Posted by edunerd on May 21, 2008

I sat in a math class a few days ago and watched them take up a homework sheet from a couple days earlier. Several students had found the work difficult (and a few had forgotten about it), so the teacher had decided to discuss it with them instead of just marking it.

The sheet said, “Find the perimeter of the triangle.”

“How do we find perimeter?” asked the teacher. The students looked at her, probably waiting for her to answer her own question, or at least hoping that they wouldn’t be expected to.

“What do we need to find?” she asked.

One student said she didn’t know. Another said (not very confidently), “Lenth times width.” A few others agreed that multiplying the length and the width (of a triangle?) would give the perimeter. Someone may have suggested multiplying the base and the height.

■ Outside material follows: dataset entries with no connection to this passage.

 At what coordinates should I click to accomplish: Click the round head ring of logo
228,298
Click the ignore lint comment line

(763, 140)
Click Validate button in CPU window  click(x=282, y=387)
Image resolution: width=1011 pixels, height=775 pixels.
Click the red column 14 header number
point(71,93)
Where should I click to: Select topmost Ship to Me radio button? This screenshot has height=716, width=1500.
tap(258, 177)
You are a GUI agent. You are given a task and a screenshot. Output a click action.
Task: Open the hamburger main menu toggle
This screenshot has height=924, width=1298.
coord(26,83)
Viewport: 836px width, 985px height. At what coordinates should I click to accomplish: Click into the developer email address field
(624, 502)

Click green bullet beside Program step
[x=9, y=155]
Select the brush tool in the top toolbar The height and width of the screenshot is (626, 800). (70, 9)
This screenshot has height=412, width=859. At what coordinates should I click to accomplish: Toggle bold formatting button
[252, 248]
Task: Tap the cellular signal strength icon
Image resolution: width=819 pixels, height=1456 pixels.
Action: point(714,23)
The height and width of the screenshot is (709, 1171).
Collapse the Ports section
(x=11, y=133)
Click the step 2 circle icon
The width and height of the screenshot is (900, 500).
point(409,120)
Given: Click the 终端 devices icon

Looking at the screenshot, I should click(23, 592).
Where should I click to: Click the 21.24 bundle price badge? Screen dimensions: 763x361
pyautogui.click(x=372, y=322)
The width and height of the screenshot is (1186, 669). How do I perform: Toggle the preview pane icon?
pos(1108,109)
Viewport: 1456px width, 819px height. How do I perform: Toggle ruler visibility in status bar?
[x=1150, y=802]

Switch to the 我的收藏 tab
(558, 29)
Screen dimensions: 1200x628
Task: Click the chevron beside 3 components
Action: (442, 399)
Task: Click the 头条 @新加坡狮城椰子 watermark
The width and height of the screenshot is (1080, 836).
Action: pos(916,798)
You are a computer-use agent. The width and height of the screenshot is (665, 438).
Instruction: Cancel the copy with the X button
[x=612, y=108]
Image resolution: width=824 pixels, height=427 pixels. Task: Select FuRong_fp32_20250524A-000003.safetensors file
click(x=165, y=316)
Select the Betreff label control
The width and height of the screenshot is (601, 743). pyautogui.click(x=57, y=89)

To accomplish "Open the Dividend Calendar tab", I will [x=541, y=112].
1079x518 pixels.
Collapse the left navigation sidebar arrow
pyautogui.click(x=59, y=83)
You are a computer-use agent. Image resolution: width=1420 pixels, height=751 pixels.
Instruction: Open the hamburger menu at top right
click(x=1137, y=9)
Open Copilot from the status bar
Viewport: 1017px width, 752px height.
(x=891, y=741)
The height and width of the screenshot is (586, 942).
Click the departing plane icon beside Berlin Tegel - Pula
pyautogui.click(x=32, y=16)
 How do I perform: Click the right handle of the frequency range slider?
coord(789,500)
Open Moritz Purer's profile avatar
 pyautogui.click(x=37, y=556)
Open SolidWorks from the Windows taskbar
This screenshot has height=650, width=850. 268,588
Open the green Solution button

The teacher asked them for the English definition of perimeter from their books. Instead of turning to the page that had the definition on it, the students stared back at her, wondering what it could possibly be that she wanted.

The perimeter of any two-dimensional object is the distance around it. This is something that 14 and 15 year olds should know. I am almost positive that all of these students learned what perimeter was several years ago, and I know for a fact that they were told again earlier this academic year (and again earlier last week), but they all treated it like it was new information. Or maybe something that they had been told long ago but had never heard about since then.

To be honest, I’m not at all surprised by this. I’ve seen (and heard about) high school students who are surprised to learn that when adding fractions, they need to first find a common denominator. The simplest operations become complicated once students reach a certain age. Math is sometimes a little tricky, so some of them figure that everything is incredibly complicated. What’s going on here? What is it about math that causes amnesia in people who are actually quite bright?

Students lose confidence, so they don’t try. Class is boring, so they don’t pay attention. Eventually, they get so lost that they couldn’t catch up if they wanted to.

This is not novel by any means (or maybe it is and I’ve just been listening to the wrong people), but math is taught wrong. Educators and policy makers need to get over the idea that students need to learn the basics of math before they can do the interesting, creative, fun stuff. The basics actually become fun when seen in the context of what math really is. None of the students in that class knew what the perimeter of a triangle was, and why should they? What interest is it actually to them? (And don’t start telling me that it has practical applications. If they need to know how much fencing they need to go around their yard, they’ll measure.)

Some of these students will probably graduate from high school with no clue what a perimeter is. They will go through the rest of their lives not knowing, and they’ll probably be fine. But they’ll also go through the rest of their lives not knowing how beautiful and elegant and exciting math can be, and I think that’s a real shame.